We ended the week, and opened a new month and quarter, with the jobs report.
Not surprisingly, the data on Friday morning showed a very hot labor market, and hot economy;
Unemployment is 3.6% -Â just a tenth of a percentage point away from pre-pandemic levels, which were 50-year lows.
The economy added 431k jobs - that number will be revised higher by this time next month, as it has for eleven consecutive months. In fact, last year the labor department undershot the final payroll number, every single month, by an average of 158k jobs.
Bottom line: While unemployment is near record levels, the job growth every month is running just about as hot as it was last year, during the biggest "back to work" phase.
What about wage growth?
Year-over-year wage growth was 5.6%. That's a big number, and a big deal. For much of the decade that followed the depths of the post-financial crisis, wage growth was stagnant, below 3%.
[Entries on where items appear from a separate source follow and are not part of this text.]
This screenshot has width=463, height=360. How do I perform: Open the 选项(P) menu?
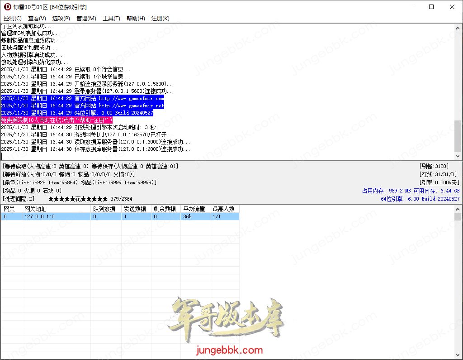[61, 19]
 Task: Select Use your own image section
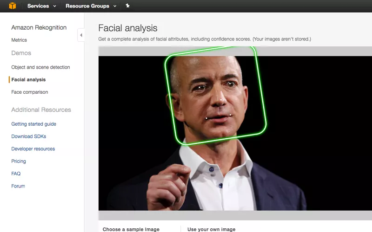(212, 229)
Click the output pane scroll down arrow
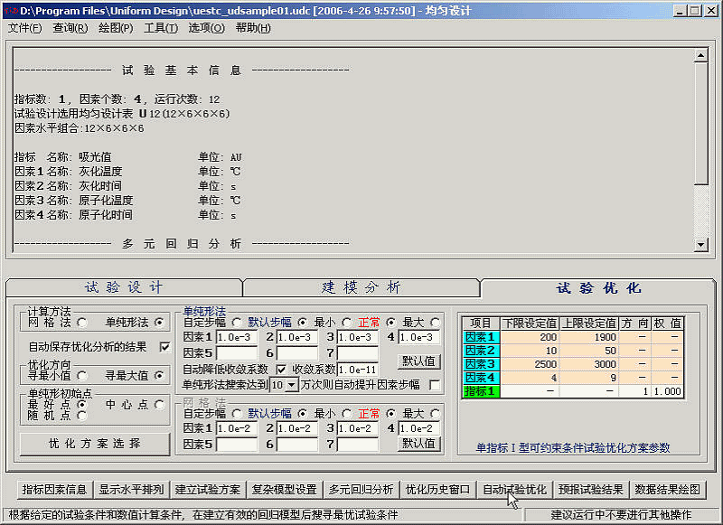The height and width of the screenshot is (525, 723). 700,245
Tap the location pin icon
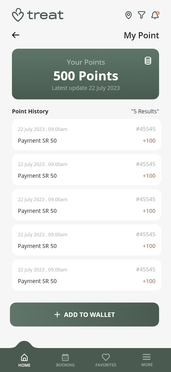The height and width of the screenshot is (372, 171). point(128,15)
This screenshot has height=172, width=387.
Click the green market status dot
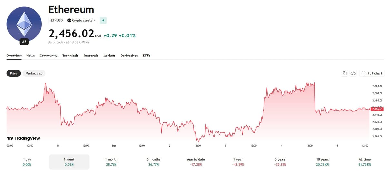[x=103, y=20]
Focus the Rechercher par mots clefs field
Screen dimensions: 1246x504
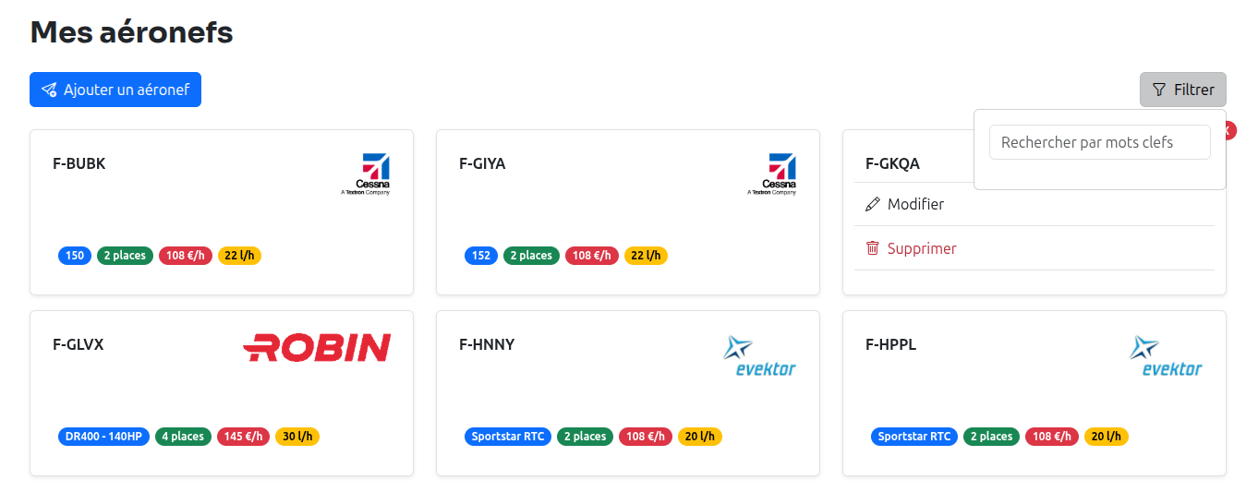coord(1099,142)
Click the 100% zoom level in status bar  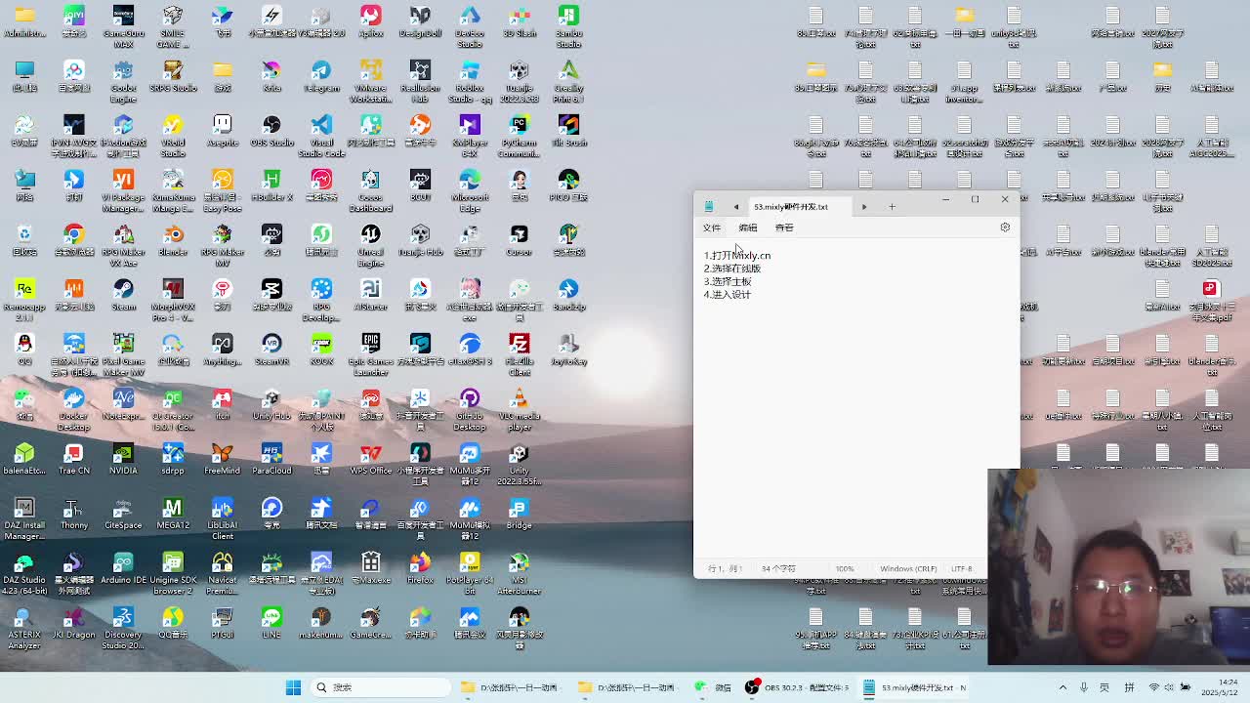pos(845,568)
Guess who wanted 3%+ wage growth as a driver for inflation, to assist in escaping the burdensome and dangerous deflationary forces?
The Fed.
Now they have wage growth (a lot of it), and (still) 11 million unfilled jobs, with employees in a position of strength to continue commanding higher wages - they have every incentive to do so, as the cost of living has outpaced their wage gains.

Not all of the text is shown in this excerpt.